Das Land hat sein Portfolio jedoch diversifiziert. Im vergangenen Monat wurden 50 Millionen USD in Gold investiert, da die Nachfrage nach diesem sicheren Anlagegut aufgrund globaler wirtschaftlicher Spannungen gestiegen ist.

IWF-Kreditgespräche unter Druck durch El Salvadors Bitcoin-Strategie

El Salvadors verstärktes Engagement im Bereich Kryptowährungen hat die Beziehung zum Internationalen Währungsfonds beeinflusst. Die kontinuierlichen Bitcoin-Käufe und Verzögerungen bei Rentenreformen erschweren das Abkommen mit dem IWF. US-Dollar-Index fällt unter wichtige Marke.

Der IWF hat Bedenken hinsichtlich der Auswirkungen von Bitcoin auf die Finanzstabilität geäußert. Sollte das IWF-Programm gestört werden, könnte dies eine der wichtigsten Stützen für die Schuldenrückzahlung El Salvadors gefährden. In den letzten drei Jahren haben die Anleihen des Landes über 130 Prozent Gewinn erzielt, was El Salvador zu einer der bemerkenswerten Comeback-Geschichten unter den Schwellenländern macht.

„Der IWF könnte Schwierigkeiten haben, wenn neue Mittel möglicherweise für Bitcoin verwendet werden. Ein Rückgang des Bitcoin-Kurses würde die Anleger zudem nicht beruhigen“, äußerte Christopher Mejia, Analyst für Schwellenländeranleihen bei T Rowe Price.

Am 26. Februar 2025 genehmigte der IWF eine 40-monatige Finanzhilfe und stellte rund 1,4 Milliarden USD zur Verfügung.
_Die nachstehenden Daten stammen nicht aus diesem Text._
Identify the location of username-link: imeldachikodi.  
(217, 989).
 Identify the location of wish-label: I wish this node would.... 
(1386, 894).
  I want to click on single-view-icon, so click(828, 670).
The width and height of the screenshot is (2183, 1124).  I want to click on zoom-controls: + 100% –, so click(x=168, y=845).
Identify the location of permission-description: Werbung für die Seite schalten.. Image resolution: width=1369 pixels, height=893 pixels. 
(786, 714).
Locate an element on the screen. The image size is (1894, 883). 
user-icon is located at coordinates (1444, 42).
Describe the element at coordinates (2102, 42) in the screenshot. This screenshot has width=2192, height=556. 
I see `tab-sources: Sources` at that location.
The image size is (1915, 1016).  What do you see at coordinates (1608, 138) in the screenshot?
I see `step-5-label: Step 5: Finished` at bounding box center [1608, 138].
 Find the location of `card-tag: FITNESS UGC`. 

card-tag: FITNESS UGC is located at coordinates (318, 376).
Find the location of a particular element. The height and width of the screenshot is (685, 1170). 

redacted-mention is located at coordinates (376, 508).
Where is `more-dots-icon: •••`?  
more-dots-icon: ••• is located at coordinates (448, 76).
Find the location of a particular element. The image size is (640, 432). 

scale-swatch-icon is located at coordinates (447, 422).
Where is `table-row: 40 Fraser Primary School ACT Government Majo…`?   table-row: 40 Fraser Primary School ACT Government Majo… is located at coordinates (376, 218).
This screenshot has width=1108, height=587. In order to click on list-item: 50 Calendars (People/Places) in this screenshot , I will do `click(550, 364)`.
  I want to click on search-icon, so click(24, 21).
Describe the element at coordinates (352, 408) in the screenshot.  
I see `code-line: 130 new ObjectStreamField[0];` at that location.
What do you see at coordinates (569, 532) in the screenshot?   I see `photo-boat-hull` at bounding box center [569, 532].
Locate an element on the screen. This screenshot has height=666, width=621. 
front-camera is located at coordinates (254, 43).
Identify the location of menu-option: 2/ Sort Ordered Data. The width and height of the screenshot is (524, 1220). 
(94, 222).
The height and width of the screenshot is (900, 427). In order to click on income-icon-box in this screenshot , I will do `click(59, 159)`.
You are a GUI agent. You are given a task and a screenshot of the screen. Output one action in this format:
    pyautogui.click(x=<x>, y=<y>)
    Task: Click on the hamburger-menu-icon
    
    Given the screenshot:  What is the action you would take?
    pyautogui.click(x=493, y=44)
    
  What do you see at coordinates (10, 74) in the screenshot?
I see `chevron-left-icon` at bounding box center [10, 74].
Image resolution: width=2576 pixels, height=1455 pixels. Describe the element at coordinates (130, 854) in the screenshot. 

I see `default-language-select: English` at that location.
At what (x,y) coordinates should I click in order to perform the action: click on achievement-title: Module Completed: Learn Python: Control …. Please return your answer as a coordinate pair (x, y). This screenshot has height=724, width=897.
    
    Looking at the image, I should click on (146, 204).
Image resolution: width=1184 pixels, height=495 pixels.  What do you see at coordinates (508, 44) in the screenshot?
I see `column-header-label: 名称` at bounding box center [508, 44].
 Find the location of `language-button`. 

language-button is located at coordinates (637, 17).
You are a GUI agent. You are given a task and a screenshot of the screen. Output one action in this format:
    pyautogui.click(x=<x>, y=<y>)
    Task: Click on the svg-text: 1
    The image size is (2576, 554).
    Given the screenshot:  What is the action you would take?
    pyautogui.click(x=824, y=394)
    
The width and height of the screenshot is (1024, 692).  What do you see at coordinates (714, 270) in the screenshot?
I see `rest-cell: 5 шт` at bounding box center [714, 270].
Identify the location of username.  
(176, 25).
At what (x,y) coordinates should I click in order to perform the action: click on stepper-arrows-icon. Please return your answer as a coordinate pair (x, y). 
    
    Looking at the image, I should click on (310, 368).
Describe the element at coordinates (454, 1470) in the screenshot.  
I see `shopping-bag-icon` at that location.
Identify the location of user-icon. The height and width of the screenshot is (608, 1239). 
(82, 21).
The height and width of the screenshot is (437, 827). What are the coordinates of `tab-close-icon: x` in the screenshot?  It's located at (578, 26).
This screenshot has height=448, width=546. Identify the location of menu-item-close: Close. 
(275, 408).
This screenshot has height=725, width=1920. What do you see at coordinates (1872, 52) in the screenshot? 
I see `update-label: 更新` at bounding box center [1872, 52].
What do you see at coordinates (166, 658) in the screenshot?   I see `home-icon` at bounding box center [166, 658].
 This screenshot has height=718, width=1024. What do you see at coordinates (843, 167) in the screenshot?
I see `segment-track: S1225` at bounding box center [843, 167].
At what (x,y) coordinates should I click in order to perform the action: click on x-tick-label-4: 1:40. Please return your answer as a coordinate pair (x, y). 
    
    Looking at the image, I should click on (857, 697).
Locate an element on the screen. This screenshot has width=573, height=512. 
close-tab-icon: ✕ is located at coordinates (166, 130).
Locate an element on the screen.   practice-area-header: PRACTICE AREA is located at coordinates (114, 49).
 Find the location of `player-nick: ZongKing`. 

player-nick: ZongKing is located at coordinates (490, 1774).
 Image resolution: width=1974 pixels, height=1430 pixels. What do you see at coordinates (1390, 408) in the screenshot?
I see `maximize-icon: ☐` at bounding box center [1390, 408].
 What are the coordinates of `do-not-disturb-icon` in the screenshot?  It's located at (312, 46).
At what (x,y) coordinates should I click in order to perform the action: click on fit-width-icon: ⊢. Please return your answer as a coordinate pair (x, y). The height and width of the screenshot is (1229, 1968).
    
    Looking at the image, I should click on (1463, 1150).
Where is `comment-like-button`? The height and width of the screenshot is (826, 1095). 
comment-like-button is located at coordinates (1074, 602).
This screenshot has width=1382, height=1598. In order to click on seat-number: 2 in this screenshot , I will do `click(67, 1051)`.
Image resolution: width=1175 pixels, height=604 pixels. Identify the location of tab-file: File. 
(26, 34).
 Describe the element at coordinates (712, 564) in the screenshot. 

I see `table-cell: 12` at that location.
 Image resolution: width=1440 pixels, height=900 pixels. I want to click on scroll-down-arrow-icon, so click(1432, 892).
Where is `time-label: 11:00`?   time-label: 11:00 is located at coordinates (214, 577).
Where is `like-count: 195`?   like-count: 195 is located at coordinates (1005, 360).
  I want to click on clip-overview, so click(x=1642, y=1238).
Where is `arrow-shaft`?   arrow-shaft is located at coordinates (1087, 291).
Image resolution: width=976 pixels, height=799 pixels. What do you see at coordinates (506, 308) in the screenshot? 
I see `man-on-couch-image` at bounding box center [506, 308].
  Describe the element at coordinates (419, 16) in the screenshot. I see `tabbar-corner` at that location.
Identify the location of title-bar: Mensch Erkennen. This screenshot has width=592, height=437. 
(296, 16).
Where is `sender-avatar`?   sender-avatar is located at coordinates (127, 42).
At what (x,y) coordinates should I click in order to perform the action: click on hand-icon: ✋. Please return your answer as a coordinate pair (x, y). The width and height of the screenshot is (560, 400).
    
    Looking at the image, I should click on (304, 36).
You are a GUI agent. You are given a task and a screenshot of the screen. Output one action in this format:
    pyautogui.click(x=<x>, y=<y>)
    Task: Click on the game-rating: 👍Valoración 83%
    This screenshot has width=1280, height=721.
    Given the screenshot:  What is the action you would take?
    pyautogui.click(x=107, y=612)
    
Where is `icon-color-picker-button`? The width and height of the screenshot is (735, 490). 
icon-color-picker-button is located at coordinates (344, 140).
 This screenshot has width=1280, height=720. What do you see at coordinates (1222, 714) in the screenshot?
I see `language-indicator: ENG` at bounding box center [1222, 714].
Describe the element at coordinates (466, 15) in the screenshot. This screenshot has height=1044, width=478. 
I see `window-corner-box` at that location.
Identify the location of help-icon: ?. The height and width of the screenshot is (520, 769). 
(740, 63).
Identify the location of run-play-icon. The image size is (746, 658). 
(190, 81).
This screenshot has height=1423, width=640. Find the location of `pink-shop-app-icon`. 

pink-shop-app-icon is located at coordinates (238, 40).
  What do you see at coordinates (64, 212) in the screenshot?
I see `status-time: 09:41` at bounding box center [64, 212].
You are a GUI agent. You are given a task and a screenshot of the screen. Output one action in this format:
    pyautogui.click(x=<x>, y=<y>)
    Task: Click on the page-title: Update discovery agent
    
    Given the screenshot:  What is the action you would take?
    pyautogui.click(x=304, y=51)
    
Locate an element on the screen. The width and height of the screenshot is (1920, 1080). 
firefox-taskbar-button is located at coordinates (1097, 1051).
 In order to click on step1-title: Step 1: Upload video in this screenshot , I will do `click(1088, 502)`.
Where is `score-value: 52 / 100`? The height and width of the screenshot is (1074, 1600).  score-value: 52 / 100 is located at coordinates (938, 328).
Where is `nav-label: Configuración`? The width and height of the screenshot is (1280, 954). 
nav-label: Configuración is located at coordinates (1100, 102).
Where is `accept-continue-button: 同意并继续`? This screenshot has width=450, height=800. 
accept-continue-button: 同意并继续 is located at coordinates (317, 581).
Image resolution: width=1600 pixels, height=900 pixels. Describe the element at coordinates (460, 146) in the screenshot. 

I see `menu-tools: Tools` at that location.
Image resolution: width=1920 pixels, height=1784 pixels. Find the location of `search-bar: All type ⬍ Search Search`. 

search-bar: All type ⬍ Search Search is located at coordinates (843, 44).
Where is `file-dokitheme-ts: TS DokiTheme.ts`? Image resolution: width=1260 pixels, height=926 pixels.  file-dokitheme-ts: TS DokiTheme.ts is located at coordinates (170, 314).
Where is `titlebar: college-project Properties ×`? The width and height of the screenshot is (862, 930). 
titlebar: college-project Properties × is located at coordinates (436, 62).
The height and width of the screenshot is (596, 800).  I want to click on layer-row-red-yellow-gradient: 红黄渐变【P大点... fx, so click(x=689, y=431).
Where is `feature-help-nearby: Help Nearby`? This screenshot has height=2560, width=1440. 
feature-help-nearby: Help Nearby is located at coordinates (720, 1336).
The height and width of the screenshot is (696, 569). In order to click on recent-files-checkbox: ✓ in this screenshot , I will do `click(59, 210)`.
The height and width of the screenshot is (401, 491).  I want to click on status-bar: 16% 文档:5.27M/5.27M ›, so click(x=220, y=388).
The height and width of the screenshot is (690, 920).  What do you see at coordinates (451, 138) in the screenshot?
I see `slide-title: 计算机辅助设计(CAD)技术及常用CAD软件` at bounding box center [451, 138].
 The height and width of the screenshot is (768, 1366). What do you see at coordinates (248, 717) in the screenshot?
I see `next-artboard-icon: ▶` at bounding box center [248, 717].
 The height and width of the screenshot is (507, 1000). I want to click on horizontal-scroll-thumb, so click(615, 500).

Die erste Überprüfung endete im Juni 2025, wobei 231 Millionen USD ausgezahlt wurden.

Die zweite Überprüfung wartet jedoch seit September auf eine Entscheidung, da die Regierung eine Analyse zum Rentensystem verspätet veröffentlicht hat. In dieser Zeit hat El Salvador weiterhin Bitcoin erworben, trotz wiederholter Warnungen des IWF.

Eine dritte Überprüfung ist für März geplant, wobei jede Überprüfung mit neuen Krediten verbunden ist.

„Der weitere Kauf von Bitcoin birgt unserer Meinung nach gewisse Risiken für die IWF-Prüfungen. Die Märkte würden wahrscheinlich stark reagieren, wenn die Unterstützung durch den IWF wegfällt“, sagte Jared Lou, der den William Blair Emerging Markets Debt Fund leitet.

Gleichzeitig machen sich die Anleihenmärkte zunehmend Sorgen um die Finanzlage El Salvadors. Die Preise für Kredit-Ausfallversicherungen sind auf ein Fünf-Monats-Hoch gestiegen, was darauf hinweist, dass Anleger unsicherer werden, ob das Land in der Lage ist, seine Schulden zurückzuzahlen.

Nach Daten muss El Salvador in diesem Jahr Anleihen im Wert von 450 Millionen USD zurückzahlen. Im kommenden Jahr steigen die Rückzahlungen auf nahezu 700 Millionen USD.

Die Bitcoin-Politik El Salvadors ist nun eng mit den Finanzgesprächen und dem IWF verknüpft. Der Ausgang der nächsten IWF-Prüfungen sowie die Rückzahlung der Anleihen werden entscheidend sein, um das Vertrauen der Anleger und die Stabilität der Schulden aufrechtzuerhalten.